A vida ao rés-do-chão*



Antonio Candido

“...(a crônica) para muitos pode servir de caminho não apenas para a vida, que ela serve de perto, mas para a literatura. Por meio dos assuntos, da composição solta, do ar de coisa sem necessidade que costuma assumir, ela se ajusta à sensibilidade de todo o dia. Principalmente porque elabora uma linguagem que fala de perto ao nosso modo de ser mais natural. Na sua despretensão, humaniza; e esta humanização lhe permite, como compensação sorrateira, recuperar com a outra mão certa profundidade de significado e certo acabamento de forma, que de repente podem fazer dela uma inesperada embora discreta candidata à perfeição.”
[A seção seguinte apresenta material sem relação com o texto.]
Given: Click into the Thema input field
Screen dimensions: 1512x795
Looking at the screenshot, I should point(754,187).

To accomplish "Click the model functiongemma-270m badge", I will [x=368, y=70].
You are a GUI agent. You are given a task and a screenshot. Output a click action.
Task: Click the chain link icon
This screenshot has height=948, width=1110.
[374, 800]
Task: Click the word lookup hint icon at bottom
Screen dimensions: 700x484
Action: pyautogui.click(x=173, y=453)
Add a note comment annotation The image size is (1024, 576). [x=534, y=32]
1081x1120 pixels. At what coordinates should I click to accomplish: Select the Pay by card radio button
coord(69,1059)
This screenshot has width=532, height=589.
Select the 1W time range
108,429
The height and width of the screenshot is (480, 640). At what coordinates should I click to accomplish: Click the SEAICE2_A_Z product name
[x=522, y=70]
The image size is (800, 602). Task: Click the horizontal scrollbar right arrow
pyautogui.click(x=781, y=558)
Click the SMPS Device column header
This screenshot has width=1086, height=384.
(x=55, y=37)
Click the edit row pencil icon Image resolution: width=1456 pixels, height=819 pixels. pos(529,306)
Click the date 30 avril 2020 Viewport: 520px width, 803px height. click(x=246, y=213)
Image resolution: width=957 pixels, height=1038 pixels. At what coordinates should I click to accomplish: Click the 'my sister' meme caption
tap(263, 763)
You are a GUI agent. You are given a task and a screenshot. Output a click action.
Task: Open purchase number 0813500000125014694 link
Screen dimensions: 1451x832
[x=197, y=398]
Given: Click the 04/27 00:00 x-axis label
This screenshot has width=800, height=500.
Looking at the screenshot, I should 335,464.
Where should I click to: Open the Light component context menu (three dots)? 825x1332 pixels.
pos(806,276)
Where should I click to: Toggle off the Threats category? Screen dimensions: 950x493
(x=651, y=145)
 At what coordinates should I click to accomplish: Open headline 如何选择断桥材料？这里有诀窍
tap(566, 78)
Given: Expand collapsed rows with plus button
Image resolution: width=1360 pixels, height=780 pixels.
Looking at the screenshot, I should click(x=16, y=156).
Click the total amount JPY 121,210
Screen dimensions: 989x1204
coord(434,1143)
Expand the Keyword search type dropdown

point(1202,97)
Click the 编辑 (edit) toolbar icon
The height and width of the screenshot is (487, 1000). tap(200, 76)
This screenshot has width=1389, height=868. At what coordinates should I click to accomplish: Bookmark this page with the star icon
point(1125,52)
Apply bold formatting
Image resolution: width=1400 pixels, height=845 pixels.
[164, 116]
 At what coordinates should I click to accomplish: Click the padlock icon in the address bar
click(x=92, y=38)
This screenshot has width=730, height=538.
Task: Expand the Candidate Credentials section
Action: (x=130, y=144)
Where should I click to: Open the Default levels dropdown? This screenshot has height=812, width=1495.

“...o fato de ficar tão perto do dia-a-dia age como quebra do monumental e da ênfase. A crônica está sempre ajudando a estabelecer ou restabelecer a dimensão das coisas e das pessoas. Em lugar de oferecer um cenário excelso, numa revoada de adjetivos e períodos candentes, pega o miúdo e mostra nele uma grandeza, uma beleza ou uma singularidade insuspeitadas. Ela é amiga da verdade e da poesia nas suas formas mais diretas e também nas suas formas mais fantásticas, sobretudo porque quase sempre utiliza o humor.”

“...o seu intuito não é o dos escritores que pensam em “ficar”, isto é, permanecer na lembrança e na admiração da posteridade; e a sua perspectiva não é a dos que escrevem do alto da montanha, mas do simples rés-do-chão. Por isso mesmo, consegue quase sem querer transformar a literatura em algo íntimo com relação à vida de cada um; e, quando passa do jornal ao livro, nós verificamos meio espantados que a sua durabilidade pode ser maior do que ela própria pensava, talvez como prêmio por ser tão despretensiosa, insinuante e reveladora.”




*Trechos do ensaio publicado no livro “Recortes”, Companhia das Letras, 1993.